Cat dead or alive?
Solution 1:
If the witches make correct predictions with probabilities $p_1$ and $p_2$ respectively, and their predictions' correctnesses are independent, then a Bayesian analysis gives $$ P(L|L_1\wedge L_2)=\frac{P(L_1\wedge L_2 | L)P(L)}{P(L_1\wedge L_2)}=\frac{P(L_1\wedge L_2 | L)P(L)}{P(L_1\wedge L_2 | L)P(L) + P(L_1\wedge L_2 | D)P(D)}=\frac{p_1p_2P(L)}{p_1p_2P(L)+(1-p_1)(1-p_2)P(D)}; $$ so, assuming a neutral prior ($P(L)=P(D)=1/2$), the cat lives with probability $$ \frac{p_1 p_2}{p_1p_2 + (1-p_1)(1-p_2)}, $$ just as in the first solution.

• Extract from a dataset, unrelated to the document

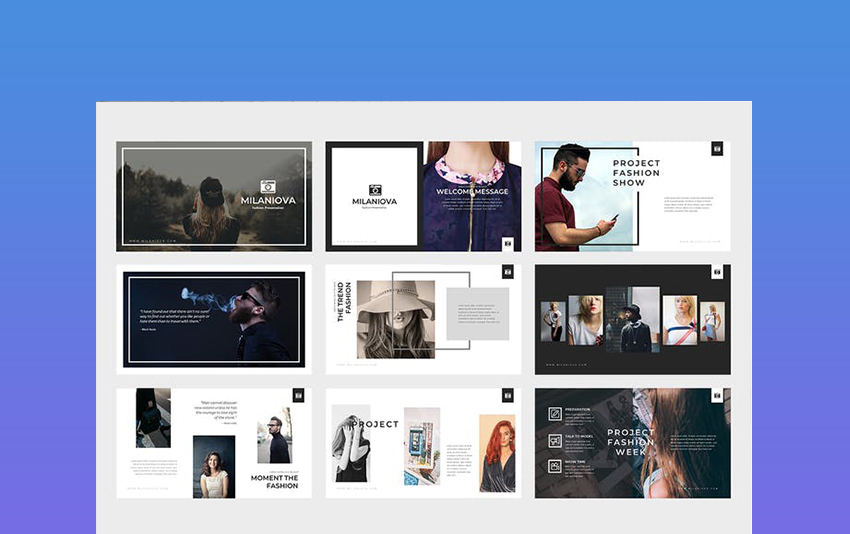Viewport: 850px width, 534px height.
Task: Click the gray text box on Trend Fashion slide
Action: pos(477,314)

This is probably (IMO) the most natural interpretation of the question. Your definition of "accuracy" in the second solution is insufficient, as it leaves open the possibility that, e.g., the witches are correct more often with live cats. You need the definition to be $$p_i\equiv P(L_i|L)\equiv P(D_i|D).$$
Solution 2:
Good question. I especially liked your journey (seen through your edits) as you were grappling with this problem. I wish more questions on this site were written like this.
The very short answer is: Yes, we need to disambiguate the word "accuracy" and we also need the prior probability.
Let's start with your latest question (in edit 2) because this is indeed a crucial question.
What does prediction accuracy mean?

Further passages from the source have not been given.